Damon smiled, although it probably came out wrong, judging by Elena’s horrified expression. “Fine, Elena.” He threw up his hands. “Fine! What do I care if you go out and get yourself killed tomorrow, just like Jeremy did?”

Out of nowhere, her hand whipped out and slapped him across the cheek with a deafening CRACK.

Damon growled. “Why is it every time I say something you don’t like, you slap me? You think you can beat the truth away, Elena?” He advanced on her.

She reached up to slap him again and he caught her wrist and bent it, bent it until she cried out. “Elena,” he ground out in a warning tone, “Don’t hit me again.”

Her other hand flashed up in his peripheral vision, and he caught that one too, gripping it tightly and holding both her wrists at arm’s length. She struggled against him, wriggling her hands and wrists even though his grip was bruising. She pushed against him; he pushed back harder.

They stood face to face, chests heaving as if they were running a marathon, each one as determined as the other.

“Kiss me,” she demanded, and he did.

She never failed to take his breath away, no matter how hard he tried to deny it. He never had to think around her, he never had to do anything but feel and it was so beautifully simplistic that all he wanted was to hold her closer, kiss her deeper. So he did. She melted under him, as she always did, and her hands found their way to his shirt and suddenly they were shedding clothes and stumbling over to the edge of her bed.

He knew this dance well, so he took the lead at first, guiding her body back down onto the cool duvet of her mattress while he gently dragged the zipper of her dress down her back. The straps slid from her trembling shoulders and he pulled with one fluid motion, descending upon her exposed breasts as soon as the fabric left her skin. Her pantyhose stretched and tore, shredding to bits under his impatient administrations. Her hand sought, finding him hard, straining against the waistband of his pants; he gave an audible sigh of relief as she undid the button and slid her hand down into his briefs. He shuddered, bucking into her palm as she grasped the heavy length of him and ran her thumb over the weeping tip of his cock. She bit her lip, eyes trained on his as she finally guided him to her slick wet folds, so ready, always ready to feel him deep within her. His lips found hers, capturing her gasp as he thrust inside of her, painfully, sinfully slow, rocking against her until she wept and cried out hoarsely through her tears. Her orgasm came hard and sudden, and her short fingernails bit into the skin of his back as he began pounding furiously into her contracting heat in earnest, until he, too, collapsed on top of her, utterly spent.

They laid in silence for a few moments, until their breathing evened out and Elena had stopped crying long enough to gather her thoughts. She lay beside him, staring blankly up at the ceiling with red and puffy eyes as she started to speak.

“Do you know what the last thing I said to him was?” Elena murmured against Damon’s chest, gaze fixed upon a crack in the spackling of above her bed.
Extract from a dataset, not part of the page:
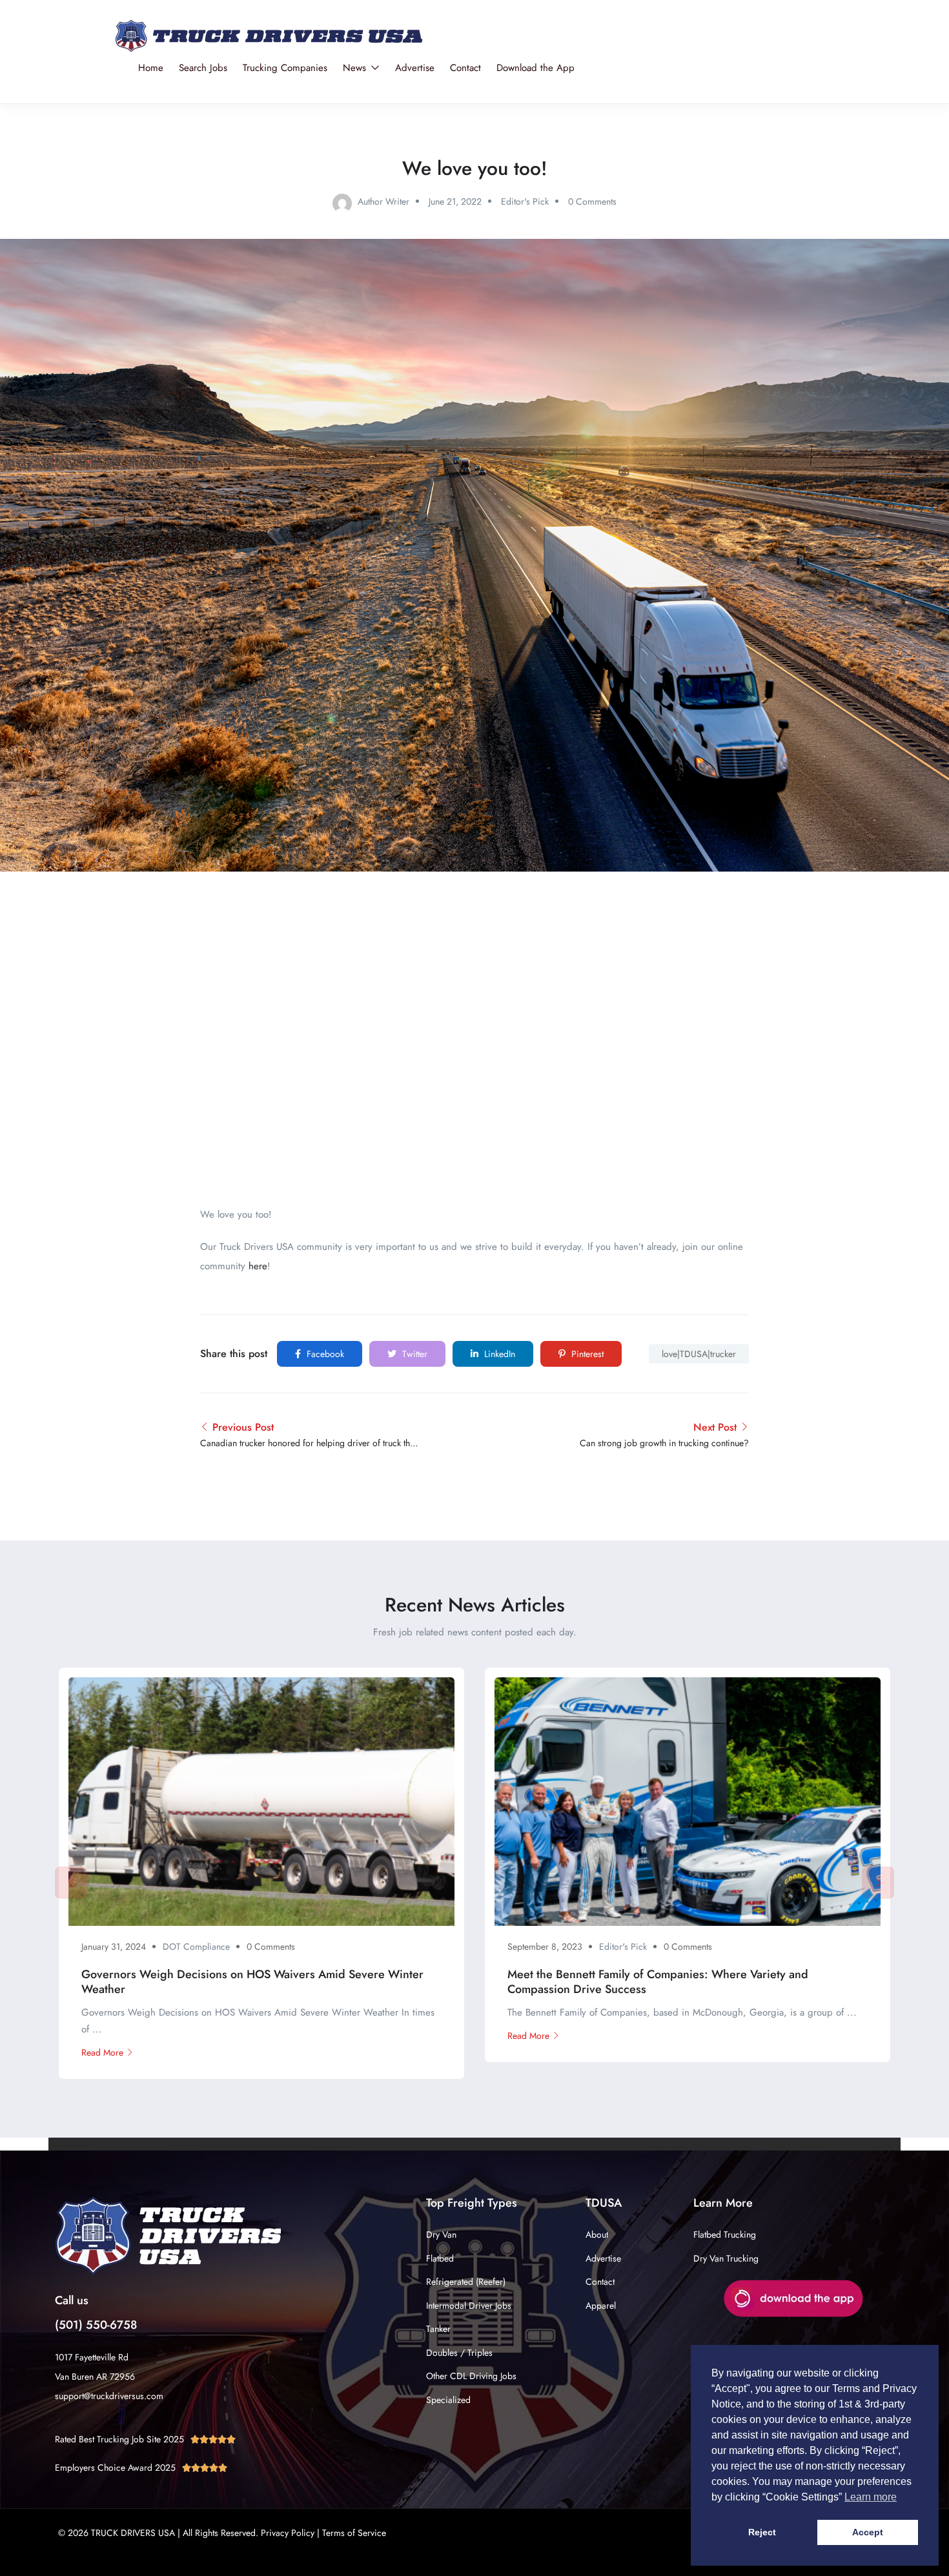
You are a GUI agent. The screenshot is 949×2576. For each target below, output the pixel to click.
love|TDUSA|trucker (699, 1353)
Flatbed (440, 2258)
He tightened his grip about her shoulders and rested his chin upon her hair, shaking his head slowly in response.

“I said-” Her voice caught, so she cleared her throat and tried again. Her words came out husky and waterlogged, and without thinking Damon reached up and placed a cool hand against her cheeks to trace away the tears before they fell.

“I said to him, ‘Don’t come back until you fix yourself, Jer.’ I said, ‘I don’t have the patience to deal with your bullshit anymore. Don’t come back until you’re fixed, or I don’t ever want to see you again.’” Elena caught his hand with her own and gripped it tightly, a tear trickling down her cheek. Damon pressed his lips to the moisture and smoothed back Elena’s hair, unsure of what to say.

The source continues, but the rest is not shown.